Objective: Though the association between physical frailty and health is well established, little is known about its association with other domains of quality of life (QoL). This study investigated the association between physical frailty and multiple domains of QoL in community-dwelling older people.
Design: Cross-sectional study.
Setting and participants: Data of the 2011 annual assessment of 927 older people (age 73-77 years) from the Lc65+ cohort study were used.

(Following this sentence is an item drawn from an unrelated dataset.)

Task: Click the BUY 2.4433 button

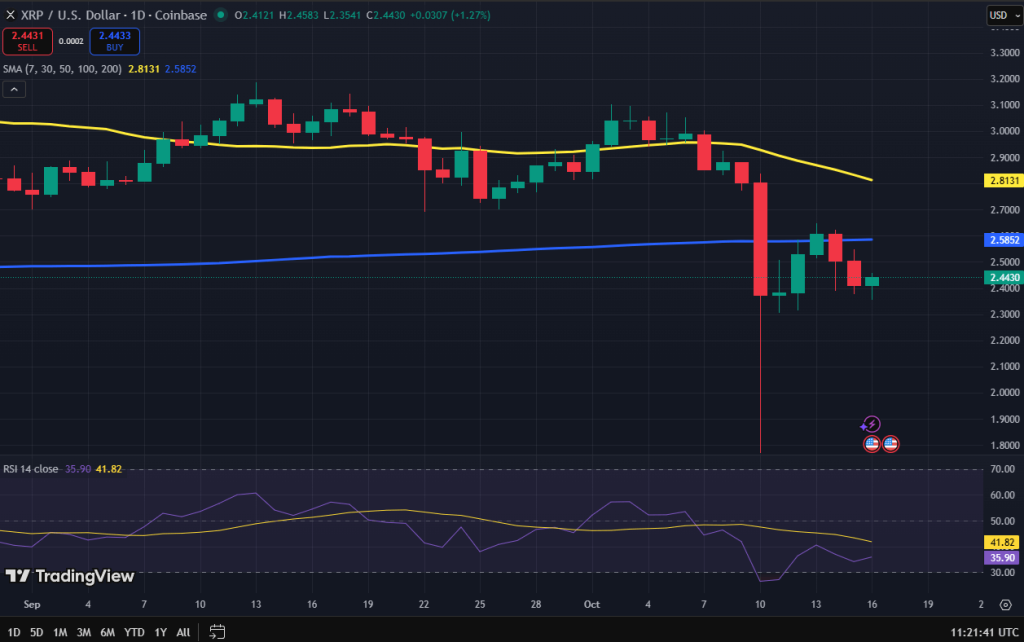Action: [115, 41]
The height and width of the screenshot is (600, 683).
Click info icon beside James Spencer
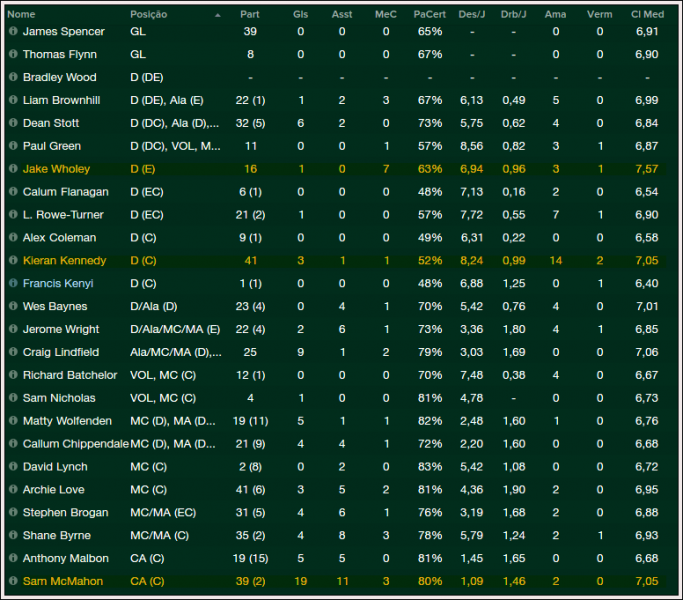tap(13, 32)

Measurements: Physical frailty was assessed by Fried's five criteria: 'shrinking'; 'weakness'; 'poor endurance, exhaustion'; 'slowness'; and 'low activity'. QoL was assessed using 28 items yielding a QoL score and seven domain-specific QoL subscores (Feeling of safety; Health and mobility; Autonomy; Close entourage; Material resources; Esteem and recognition; and Social and cultural life). Low QoL (QoL score or QoL subscores in the lowest quintile) was used as dependent variable in logistic regression analyses adjusted for age and sex (model 1), and additionally for socioeconomic (model 2) and health (model 3) covariates.
Results: Physical frailty was associated with a low QoL score, as well as decreased QoL subscores in all seven specific domains, even after adjusting for socio-economic covariates. However, when performing additional adjustment for health covariates, only the domain Health and mobility remained significantly associated with physical frailty. Among each specific Fried's criteria, 'slowness' had the strongest association with a low QoL score.
Conclusion: Physical frailty is associated with all QoL domains, but these associations are largely explained by poor health characteristics. Longitudinal studies are needed to better understand temporal relationships between physical frailty, health and QoL.
Keywords: Frailty; aged; health; quality of life; socioeconomic factors.